What the task asks
Lines from the one containing "terms and conditions (280, 707)" to the end of the data below are to be restated exactly, with both ends included and nothing else.

Collected data entries

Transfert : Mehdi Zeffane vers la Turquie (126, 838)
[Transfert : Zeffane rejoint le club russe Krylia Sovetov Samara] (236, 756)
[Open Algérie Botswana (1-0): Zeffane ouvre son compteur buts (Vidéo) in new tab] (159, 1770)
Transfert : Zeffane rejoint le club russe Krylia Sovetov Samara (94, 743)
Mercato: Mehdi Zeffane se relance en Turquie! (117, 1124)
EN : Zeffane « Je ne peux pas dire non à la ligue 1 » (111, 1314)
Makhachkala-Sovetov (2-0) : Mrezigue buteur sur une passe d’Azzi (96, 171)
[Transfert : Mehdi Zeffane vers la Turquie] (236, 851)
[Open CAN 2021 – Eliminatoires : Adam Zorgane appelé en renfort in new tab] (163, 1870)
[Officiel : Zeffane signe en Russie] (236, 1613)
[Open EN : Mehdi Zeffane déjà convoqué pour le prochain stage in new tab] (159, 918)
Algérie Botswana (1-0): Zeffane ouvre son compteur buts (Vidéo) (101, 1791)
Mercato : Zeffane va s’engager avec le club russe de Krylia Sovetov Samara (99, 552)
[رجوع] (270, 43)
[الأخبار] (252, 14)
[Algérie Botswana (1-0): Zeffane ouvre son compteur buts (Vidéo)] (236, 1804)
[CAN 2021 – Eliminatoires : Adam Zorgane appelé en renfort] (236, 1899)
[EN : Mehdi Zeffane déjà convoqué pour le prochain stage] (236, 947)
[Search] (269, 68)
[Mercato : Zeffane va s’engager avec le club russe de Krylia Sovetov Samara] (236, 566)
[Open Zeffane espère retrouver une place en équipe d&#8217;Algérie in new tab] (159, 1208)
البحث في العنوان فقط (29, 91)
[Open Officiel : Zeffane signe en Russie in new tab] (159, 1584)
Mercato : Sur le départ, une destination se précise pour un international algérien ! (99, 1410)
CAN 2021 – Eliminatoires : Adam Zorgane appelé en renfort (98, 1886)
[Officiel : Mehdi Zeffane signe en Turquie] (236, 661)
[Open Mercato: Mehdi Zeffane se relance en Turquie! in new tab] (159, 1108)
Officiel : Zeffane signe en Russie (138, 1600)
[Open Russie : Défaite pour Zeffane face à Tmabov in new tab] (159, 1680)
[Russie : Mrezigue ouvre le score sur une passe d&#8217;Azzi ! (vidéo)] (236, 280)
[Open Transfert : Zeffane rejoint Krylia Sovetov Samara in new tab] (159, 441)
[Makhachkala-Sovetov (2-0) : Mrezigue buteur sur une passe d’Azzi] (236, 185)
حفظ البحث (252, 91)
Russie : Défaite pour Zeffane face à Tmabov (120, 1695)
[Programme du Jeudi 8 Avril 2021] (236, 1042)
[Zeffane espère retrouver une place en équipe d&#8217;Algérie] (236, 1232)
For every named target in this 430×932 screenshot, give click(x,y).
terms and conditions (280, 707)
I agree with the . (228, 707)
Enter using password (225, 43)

Written response
terms and conditions (280, 707)
I agree with the . (228, 707)
Enter using password (225, 43)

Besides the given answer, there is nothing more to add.